A gang of cybercriminals says it has breached one of the UK’s largest hospital groups and is threatening to publish a trove of its confidential data.
(Bloomberg) — A gang of cybercriminals says it has breached one of the UK’s largest hospital groups and is threatening to publish a trove of its confidential data.
The gang, known as ALPHV or BlackCat, posted a statement on Friday claiming it had obtained seven terabytes of internal documents from the Barts Health NHS Trust, which manages five hospitals in London that care for about 2.5 million people, according to the Trust’s website.
ALPHV is known to deploy ransomware, a kind of malicious software that encrypts a victim’s computers and renders them inoperable. It then demands payment to unlock the computers and threatens to publish stolen data. Increasingly, however, hacking gangs are foregoing ransomware and just stealing data, then threatening to publish it online unless they are paid.

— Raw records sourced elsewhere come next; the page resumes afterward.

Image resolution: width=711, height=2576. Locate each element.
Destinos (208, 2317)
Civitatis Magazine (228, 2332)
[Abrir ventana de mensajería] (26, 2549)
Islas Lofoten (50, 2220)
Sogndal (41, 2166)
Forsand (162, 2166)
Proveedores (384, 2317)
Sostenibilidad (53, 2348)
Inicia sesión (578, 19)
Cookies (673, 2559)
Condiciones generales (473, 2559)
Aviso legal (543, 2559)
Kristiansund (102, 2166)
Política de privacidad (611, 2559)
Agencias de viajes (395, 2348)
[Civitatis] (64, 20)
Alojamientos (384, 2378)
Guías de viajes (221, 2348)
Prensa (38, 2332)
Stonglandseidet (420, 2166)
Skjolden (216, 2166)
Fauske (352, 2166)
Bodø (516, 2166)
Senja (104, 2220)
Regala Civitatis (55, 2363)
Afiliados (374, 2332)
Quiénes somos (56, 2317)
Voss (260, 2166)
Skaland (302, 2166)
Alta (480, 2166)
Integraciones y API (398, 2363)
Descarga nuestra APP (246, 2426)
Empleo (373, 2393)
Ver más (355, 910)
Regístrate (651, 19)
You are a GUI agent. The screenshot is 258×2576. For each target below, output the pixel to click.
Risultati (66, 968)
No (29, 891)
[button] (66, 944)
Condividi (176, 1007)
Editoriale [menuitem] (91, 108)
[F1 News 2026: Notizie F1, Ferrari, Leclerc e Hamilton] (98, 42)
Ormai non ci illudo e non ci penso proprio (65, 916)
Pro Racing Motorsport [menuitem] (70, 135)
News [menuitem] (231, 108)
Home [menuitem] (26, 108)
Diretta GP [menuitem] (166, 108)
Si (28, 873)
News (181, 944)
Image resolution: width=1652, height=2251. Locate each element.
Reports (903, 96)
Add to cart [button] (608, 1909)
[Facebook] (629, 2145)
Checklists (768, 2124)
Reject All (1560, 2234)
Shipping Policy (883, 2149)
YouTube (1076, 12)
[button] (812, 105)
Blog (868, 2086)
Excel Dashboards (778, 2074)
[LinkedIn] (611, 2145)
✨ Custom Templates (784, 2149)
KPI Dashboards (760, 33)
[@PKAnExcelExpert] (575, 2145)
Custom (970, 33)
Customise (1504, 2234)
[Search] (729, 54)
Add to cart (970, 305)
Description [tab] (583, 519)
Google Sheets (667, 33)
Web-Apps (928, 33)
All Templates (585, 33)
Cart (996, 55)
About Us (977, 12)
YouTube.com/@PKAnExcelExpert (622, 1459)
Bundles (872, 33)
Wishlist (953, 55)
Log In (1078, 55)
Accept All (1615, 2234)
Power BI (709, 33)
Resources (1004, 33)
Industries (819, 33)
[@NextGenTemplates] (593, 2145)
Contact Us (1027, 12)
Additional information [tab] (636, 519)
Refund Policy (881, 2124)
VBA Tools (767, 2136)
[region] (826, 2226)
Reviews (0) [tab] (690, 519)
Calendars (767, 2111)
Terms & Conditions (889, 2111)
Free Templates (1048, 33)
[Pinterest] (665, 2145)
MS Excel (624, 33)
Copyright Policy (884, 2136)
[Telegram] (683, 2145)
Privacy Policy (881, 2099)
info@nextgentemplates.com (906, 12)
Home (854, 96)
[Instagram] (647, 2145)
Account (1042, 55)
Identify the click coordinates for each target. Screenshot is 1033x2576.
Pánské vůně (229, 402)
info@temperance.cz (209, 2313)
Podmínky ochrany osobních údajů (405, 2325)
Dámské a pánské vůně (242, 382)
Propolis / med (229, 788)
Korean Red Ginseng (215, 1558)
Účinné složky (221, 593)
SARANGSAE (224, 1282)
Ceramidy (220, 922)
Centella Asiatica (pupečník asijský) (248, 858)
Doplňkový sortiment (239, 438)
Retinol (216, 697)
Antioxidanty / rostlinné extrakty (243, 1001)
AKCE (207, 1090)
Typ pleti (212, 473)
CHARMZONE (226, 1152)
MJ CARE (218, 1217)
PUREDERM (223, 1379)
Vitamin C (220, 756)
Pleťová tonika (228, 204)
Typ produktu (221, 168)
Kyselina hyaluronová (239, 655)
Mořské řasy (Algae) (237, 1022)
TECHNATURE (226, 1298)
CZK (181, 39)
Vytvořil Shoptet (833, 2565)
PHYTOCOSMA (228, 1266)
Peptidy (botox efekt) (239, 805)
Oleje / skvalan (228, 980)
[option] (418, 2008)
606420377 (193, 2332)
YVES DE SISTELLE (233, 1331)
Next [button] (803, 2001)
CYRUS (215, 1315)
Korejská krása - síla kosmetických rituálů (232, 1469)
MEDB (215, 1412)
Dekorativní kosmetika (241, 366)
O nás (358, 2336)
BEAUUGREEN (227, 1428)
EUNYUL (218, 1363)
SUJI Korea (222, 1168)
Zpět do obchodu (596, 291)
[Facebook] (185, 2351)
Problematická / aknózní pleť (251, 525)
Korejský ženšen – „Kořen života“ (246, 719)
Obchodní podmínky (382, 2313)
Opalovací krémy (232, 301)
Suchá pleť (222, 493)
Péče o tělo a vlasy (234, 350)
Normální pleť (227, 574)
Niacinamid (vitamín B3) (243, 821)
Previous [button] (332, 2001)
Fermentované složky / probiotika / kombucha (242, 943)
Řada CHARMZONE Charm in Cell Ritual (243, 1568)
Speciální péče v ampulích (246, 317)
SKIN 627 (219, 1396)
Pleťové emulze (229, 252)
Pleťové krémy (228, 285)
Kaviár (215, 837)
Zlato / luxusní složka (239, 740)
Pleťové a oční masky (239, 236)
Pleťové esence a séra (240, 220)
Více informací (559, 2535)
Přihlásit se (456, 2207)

It wasn’t immediately clear whether the gang had used its ransomware on computers at the London hospitals, St. Bartholomew’s, the Royal London, Mile End, Whipps Cross and Newham.
A spokesperson for the Barts Health said on Friday, “We are aware of claims of a ransomware attack and are urgently investigating.”
Brett Callow, a threat analyst at the cybersecurity firm Emsisoft, said early indications suggested the gang hadn’t yet deployed ransomware. “Had ransomware been deployed, the disruption would likely have been noticeable – and possibly very significant,” he said. The gang may have chosen not to use its ransomware, “or Barts detected and blocked the encryption part of the attack,” he said.
The gang published a selection of files it said it stole from the Barts Health, including copies of employees’ driving licenses and passports, in addition to internal emails and correspondence marked confidential. In broken English, the hackers claimed on their dark web page that the haul of data from Barts Health amounted to the “most bigger leak from health care system in UK.”
ALPHV hackers communicate in Russian, and they have been active since November 2021, carrying out attacks on a wide range of companies across dozens of sectors, including construction and engineering, retail, transportation, commercial services, insurance, telecommunication and pharmaceuticals, according to a report published last year by researchers at Unit 42, a cybersecurity team at Palo Alto Networks Inc. The gang is known to recruit “affiliates” on cybercrime forums who effectively rent out its ransomware to hack companies and organizations, the report said.
The group previously disrupted Germany’s fuel distribution system after it hacked the firms Mabanaft GmbH and Oiltanking GmbH Group. It also took responsibility for a hack targeting Italy’s GSE energy agency.
The UK’s National Health Service has previously faced major disruption due to cyberattacks. In 2017, scores of hospitals were affected by the spread of ransomware known as WannaCry, which forced the cancellation of thousands of appointments and operations, according to a report on that incident. In August last year, an attack on Advanced, a firm that provides software to the NHS, disrupted some patient services for weeks.